_What is expected_. Check each line of the material below for "permission", then copy the ones that contain it.
[Data to process]
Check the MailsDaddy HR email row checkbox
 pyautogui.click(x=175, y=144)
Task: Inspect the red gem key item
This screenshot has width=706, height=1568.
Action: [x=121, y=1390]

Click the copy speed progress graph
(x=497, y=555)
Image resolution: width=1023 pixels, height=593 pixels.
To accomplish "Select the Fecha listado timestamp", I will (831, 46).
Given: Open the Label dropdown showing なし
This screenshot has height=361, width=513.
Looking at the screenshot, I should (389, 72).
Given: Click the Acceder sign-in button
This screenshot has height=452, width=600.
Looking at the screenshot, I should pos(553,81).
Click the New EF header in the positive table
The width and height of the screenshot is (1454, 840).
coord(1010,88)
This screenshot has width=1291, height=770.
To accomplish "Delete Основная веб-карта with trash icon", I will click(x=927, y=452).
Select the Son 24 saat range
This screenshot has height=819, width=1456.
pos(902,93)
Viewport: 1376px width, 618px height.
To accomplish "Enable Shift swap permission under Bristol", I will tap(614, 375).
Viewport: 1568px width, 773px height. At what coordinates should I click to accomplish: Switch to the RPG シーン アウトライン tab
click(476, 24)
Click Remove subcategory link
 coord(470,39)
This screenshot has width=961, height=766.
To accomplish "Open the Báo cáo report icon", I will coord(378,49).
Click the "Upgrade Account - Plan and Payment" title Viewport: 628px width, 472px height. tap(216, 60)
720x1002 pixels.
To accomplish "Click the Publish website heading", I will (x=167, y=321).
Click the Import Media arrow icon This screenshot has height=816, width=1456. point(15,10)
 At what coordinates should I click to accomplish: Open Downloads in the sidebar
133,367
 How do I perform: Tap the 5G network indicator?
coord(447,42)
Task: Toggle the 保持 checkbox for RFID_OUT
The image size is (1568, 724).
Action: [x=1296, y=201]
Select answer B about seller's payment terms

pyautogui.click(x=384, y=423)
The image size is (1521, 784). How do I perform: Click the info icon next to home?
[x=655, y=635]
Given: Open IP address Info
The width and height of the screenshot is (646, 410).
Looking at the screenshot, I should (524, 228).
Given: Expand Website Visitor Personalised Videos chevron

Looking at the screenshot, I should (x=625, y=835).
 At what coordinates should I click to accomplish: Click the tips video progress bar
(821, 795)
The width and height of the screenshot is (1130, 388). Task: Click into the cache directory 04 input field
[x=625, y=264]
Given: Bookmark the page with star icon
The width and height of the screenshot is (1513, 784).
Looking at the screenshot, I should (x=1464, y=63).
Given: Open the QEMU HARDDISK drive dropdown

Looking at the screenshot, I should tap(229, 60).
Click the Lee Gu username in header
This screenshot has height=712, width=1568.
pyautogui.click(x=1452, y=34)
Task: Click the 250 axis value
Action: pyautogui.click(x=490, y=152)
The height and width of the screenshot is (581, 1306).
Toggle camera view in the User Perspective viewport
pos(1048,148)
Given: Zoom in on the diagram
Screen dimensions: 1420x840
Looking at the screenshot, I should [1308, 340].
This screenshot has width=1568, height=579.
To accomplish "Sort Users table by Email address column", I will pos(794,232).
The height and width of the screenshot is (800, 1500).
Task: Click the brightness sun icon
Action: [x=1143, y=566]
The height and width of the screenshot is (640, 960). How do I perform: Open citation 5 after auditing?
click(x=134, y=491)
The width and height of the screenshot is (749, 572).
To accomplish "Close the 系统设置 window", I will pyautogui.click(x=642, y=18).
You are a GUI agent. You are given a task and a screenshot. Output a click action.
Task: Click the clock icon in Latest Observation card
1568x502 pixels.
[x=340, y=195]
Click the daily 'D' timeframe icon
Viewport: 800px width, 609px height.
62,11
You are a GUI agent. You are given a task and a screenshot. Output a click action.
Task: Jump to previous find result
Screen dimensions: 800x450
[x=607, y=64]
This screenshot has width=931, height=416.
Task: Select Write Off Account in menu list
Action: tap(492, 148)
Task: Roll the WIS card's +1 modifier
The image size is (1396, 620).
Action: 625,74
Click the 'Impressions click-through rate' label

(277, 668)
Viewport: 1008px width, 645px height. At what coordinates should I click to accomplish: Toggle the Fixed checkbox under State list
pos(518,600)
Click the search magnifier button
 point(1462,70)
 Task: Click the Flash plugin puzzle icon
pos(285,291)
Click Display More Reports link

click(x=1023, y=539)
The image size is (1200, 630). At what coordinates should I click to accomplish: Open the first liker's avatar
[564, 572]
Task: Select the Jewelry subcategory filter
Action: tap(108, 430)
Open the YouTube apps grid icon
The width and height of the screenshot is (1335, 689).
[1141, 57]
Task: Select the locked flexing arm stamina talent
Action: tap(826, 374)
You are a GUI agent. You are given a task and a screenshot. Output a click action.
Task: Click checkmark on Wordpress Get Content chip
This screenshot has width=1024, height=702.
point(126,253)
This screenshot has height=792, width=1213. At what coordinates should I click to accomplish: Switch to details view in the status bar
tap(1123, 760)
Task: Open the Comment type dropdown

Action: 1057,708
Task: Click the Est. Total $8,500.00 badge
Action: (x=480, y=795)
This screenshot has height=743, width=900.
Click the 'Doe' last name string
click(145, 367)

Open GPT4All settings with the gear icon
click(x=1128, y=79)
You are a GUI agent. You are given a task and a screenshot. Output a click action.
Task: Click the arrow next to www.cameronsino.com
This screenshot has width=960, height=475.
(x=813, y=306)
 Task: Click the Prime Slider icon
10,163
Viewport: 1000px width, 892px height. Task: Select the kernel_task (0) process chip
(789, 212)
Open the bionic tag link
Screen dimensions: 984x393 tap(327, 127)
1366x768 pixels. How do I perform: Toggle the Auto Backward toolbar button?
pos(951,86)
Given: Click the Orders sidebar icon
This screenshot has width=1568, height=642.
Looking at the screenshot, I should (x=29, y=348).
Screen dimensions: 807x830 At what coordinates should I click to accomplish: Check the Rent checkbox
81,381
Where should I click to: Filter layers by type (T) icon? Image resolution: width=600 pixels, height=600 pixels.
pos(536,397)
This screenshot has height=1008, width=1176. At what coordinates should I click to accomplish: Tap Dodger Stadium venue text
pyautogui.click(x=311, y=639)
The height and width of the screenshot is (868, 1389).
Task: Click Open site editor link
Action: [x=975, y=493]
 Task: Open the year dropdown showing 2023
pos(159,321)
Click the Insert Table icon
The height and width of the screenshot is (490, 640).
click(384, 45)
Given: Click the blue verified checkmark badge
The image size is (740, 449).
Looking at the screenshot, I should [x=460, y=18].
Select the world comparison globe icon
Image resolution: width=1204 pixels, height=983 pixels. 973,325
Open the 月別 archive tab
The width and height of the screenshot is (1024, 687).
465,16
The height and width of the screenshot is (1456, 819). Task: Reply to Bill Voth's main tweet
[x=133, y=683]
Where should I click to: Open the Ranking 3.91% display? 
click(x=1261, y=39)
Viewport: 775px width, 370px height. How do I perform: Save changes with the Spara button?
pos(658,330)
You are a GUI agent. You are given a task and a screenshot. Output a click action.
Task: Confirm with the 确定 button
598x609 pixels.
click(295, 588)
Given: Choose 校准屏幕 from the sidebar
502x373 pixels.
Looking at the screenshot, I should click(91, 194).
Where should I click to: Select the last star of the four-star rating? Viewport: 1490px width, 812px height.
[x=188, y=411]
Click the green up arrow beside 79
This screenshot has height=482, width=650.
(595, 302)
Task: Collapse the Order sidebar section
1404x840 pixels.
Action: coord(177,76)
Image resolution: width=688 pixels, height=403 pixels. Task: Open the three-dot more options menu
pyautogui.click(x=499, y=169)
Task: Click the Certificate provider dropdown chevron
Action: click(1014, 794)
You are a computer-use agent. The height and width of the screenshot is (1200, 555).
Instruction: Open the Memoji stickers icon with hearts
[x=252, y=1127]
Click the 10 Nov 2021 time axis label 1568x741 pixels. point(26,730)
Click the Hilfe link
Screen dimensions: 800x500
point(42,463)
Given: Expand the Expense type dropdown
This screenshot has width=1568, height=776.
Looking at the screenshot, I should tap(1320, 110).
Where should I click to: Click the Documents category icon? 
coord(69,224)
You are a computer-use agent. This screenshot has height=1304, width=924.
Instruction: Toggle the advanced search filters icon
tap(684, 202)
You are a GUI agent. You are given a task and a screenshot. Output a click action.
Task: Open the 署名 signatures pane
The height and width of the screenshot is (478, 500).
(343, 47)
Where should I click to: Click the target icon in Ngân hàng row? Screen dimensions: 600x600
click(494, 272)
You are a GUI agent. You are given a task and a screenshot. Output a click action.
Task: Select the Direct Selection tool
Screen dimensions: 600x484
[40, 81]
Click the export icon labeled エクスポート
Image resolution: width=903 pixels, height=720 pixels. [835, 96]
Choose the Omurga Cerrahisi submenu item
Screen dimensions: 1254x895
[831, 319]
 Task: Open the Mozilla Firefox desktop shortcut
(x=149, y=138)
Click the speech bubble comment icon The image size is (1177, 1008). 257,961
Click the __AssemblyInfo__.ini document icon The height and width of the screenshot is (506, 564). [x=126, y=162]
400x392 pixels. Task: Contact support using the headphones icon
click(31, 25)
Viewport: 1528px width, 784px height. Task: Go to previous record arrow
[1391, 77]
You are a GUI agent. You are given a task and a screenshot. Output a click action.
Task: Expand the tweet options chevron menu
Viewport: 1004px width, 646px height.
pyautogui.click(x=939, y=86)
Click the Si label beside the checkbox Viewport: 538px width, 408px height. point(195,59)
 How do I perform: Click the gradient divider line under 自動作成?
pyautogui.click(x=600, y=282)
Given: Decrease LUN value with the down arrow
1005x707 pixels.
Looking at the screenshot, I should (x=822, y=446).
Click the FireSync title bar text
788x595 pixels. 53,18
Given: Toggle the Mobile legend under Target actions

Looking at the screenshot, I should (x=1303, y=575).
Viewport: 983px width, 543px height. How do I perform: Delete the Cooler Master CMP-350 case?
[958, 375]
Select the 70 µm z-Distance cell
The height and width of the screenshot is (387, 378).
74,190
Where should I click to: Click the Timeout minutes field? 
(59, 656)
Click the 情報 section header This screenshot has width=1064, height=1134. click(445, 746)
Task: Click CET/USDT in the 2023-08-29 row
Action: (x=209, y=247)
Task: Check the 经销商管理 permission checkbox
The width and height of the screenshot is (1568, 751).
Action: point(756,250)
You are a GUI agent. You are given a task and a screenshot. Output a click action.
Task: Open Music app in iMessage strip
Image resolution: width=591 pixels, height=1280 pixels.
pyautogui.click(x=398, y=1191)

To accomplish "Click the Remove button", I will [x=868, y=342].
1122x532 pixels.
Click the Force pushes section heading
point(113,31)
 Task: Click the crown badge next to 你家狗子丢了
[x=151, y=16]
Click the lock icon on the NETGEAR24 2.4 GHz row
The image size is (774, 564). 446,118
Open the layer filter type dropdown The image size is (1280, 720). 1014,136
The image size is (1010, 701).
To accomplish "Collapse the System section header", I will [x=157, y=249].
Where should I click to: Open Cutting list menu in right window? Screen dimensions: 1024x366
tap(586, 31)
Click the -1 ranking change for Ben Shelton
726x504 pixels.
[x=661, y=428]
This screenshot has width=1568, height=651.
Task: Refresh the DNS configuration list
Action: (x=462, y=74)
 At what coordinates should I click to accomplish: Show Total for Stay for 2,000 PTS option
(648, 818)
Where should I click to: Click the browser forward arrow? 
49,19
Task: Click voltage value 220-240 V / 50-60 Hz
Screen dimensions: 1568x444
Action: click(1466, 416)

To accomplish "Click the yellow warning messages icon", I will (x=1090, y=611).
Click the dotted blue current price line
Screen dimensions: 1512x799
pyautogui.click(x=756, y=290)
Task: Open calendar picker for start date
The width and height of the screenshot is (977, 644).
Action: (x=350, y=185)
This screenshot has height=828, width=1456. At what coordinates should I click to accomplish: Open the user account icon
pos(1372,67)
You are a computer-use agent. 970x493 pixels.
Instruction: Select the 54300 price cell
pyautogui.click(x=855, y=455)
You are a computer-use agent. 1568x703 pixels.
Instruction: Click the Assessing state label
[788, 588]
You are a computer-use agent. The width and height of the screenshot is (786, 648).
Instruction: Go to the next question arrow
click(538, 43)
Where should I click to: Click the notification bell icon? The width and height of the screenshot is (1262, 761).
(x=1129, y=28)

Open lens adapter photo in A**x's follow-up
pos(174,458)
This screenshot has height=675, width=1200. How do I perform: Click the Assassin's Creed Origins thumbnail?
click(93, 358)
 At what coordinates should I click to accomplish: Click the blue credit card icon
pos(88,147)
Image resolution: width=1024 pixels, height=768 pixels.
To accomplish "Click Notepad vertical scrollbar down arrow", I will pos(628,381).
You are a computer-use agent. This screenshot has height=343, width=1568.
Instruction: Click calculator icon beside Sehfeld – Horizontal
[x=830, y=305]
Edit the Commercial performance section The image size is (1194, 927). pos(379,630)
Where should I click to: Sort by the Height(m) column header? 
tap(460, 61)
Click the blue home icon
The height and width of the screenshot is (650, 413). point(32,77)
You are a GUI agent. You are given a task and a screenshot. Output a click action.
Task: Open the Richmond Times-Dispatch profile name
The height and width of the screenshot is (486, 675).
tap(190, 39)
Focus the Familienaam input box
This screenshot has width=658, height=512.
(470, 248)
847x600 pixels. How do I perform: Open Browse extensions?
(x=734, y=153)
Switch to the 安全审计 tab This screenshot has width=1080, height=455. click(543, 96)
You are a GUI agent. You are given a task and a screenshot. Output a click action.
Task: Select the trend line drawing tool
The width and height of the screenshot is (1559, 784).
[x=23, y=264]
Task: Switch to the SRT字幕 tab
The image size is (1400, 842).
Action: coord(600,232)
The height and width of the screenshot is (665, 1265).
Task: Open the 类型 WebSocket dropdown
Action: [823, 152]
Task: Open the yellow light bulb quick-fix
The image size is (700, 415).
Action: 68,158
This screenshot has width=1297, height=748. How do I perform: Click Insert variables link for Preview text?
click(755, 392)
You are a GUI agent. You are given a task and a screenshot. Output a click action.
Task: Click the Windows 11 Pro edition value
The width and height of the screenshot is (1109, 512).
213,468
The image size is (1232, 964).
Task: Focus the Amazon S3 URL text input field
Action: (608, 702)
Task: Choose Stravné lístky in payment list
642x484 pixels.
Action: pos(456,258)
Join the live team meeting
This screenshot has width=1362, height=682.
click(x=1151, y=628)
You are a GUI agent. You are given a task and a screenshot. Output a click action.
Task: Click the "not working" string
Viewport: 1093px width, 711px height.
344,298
[/Data to process]
_Result of this task_.
To accomplish "Enable Shift swap permission under Bristol", I will tap(614, 375).
Task: Check the 经销商管理 permission checkbox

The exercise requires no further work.